▶ [PASSAGE FOR REVIEW]:
* * * * *

# CUNY Fall 2021 Academic Calendar Scraper

This notebook scrapes the CUNY Fall 2021 academic calendar from the CCNY registrar website and creates a pandas DataFrame with the calendar data.

**Objective**: Create a DataFrame with:
- Index: Python date objects
- Column 'dow': Day of the week
- Column 'text': Event description


## Import Required Libraries


In [3]:
import requests
from bs4 import BeautifulSoup
import pandas as pd
from datetime import datetime
import re


## Scrape the Calendar Data


In [4]:
# URL of the CUNY Fall 2021 academic calendar
url = "https://www.ccny.cuny.edu/registrar/fall"

# Send GET request to the website
response = requests.get(url)
print(f"Status Code: {response.status_code}")

# Check if request was successful
if response.status_code == 200:
    print("Successfully retrieved the webpage!")
else:
    print(f"Failed to retrieve webpage. Status code: {response.status_code}")


Status Code: 200
Successfully retrieved the webpage!


In [5]:
# Parse the HTML content
soup = BeautifulSoup(response.content, 'html.parser')

# Find the calendar table - looking for the table with calendar data
table = soup.find('table')

if table:
    print("Found calendar table!")
    # Let's examine the table structure
    rows = table.find_all('tr')
    print(f"Number of rows found: {len(rows)}")
    
    # Print first few rows to understand structure
    for i, row in enumerate(rows[:3]):
        cells = row.find_all(['td', 'th'])
        print(f"Row {i}: {len(cells)} cells")
        for j, cell in enumerate(cells):
            print(f"  Cell {j}: {cell.get_text().strip()[:50]}...")
else:
    print("No table found - let's examine the page structure")
    print("Page title:", soup.title.get_text() if soup.title else "No title found")

Found calendar table!
Number of rows found: 37
Row 0: 3 cells
  Cell 0: DATES...
  Cell 1: DAYS...
  Cell 2: ...
Row 1: 3 cells
  Cell 0: August 01...
  Cell 1: Sunday...
  Cell 2: Application for degree for January and February 20...
Row 2: 3 cells
  Cell 0: August 18...
  Cell 1: Wednesday...
  Cell 2: Last day to apply for Study Abroad...

* * * * *

▶ [PROVIDED RECORDS]:
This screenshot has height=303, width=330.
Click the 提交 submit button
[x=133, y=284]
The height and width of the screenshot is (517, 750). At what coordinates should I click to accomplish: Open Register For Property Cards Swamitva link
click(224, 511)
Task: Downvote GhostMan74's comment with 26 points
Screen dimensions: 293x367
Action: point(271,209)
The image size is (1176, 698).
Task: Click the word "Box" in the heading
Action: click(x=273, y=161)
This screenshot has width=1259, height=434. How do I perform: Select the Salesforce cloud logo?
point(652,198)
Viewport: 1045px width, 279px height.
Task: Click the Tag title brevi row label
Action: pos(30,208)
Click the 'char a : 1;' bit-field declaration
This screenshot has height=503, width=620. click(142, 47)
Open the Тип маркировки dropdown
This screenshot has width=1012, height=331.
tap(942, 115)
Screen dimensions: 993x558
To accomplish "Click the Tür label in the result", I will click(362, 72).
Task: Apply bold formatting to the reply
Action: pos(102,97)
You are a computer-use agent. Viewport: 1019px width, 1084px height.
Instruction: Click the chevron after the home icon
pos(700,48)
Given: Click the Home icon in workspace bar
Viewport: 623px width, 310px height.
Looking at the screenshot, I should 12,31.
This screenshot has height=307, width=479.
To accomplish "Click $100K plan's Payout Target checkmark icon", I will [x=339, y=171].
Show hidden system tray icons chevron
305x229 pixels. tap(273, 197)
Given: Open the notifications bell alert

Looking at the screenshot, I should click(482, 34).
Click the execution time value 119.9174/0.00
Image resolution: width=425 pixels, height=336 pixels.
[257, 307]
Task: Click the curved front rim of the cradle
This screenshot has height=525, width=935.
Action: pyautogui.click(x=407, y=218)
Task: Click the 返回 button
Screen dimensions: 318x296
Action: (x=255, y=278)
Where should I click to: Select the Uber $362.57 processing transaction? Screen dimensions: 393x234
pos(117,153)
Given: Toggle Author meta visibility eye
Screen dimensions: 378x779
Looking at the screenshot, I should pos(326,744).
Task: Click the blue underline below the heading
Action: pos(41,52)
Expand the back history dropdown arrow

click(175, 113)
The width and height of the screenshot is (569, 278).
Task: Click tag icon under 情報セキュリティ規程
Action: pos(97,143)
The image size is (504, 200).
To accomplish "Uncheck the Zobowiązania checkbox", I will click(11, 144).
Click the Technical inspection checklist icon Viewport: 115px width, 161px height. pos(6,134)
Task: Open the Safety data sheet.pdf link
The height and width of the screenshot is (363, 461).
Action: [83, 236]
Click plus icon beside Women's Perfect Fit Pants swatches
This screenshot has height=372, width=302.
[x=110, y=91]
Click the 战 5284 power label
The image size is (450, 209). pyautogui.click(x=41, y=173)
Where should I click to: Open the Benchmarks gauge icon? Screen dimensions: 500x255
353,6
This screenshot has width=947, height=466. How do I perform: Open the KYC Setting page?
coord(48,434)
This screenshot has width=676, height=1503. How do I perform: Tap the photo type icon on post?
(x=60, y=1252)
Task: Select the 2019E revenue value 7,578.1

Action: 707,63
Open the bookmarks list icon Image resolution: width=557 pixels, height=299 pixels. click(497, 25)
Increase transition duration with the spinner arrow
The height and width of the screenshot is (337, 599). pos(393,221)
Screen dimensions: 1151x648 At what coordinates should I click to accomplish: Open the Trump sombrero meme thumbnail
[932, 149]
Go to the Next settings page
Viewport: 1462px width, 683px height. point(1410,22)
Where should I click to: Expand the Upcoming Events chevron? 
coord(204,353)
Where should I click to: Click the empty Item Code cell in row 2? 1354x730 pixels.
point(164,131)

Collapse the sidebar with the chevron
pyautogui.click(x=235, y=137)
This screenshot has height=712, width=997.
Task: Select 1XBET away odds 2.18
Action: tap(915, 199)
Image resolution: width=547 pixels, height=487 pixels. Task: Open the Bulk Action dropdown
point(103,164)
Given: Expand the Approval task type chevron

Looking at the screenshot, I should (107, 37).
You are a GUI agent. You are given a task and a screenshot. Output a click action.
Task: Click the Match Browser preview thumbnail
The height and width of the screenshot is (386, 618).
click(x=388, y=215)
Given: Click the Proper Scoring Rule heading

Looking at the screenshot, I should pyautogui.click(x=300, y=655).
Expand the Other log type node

* * * * *

▶ [WHAT TO WORK ON]:
(a) Rewrite the calendar scraper notebook starting at "Cell 1: DAYS..." and ending at "0: August 18...", replacing "Sunday" with "Monday".
(b) Summarize the calendar scraper notebook in two sentences.
The lines above are not used by any task here.

▶ [RESPONSES BY ITEM NUMBER]:
(a)
Cell 1: DAYS...
  Cell 2: ...
Row 1: 3 cells
  Cell 0: August 01...
  Cell 1: Monday...
  Cell 2: Application for degree for January and February 20...
Row 2: 3 cells
  Cell 0: August 18...

(b) The notebook scrapes the CUNY Fall 2021 academic calendar from the CCNY registrar website to build a pandas DataFrame indexed by Python date objects, with columns for the day of the week and the event description. It retrieves the page with status code 200, parses it with BeautifulSoup, and finds a calendar table of 37 rows whose first rows each contain three cells.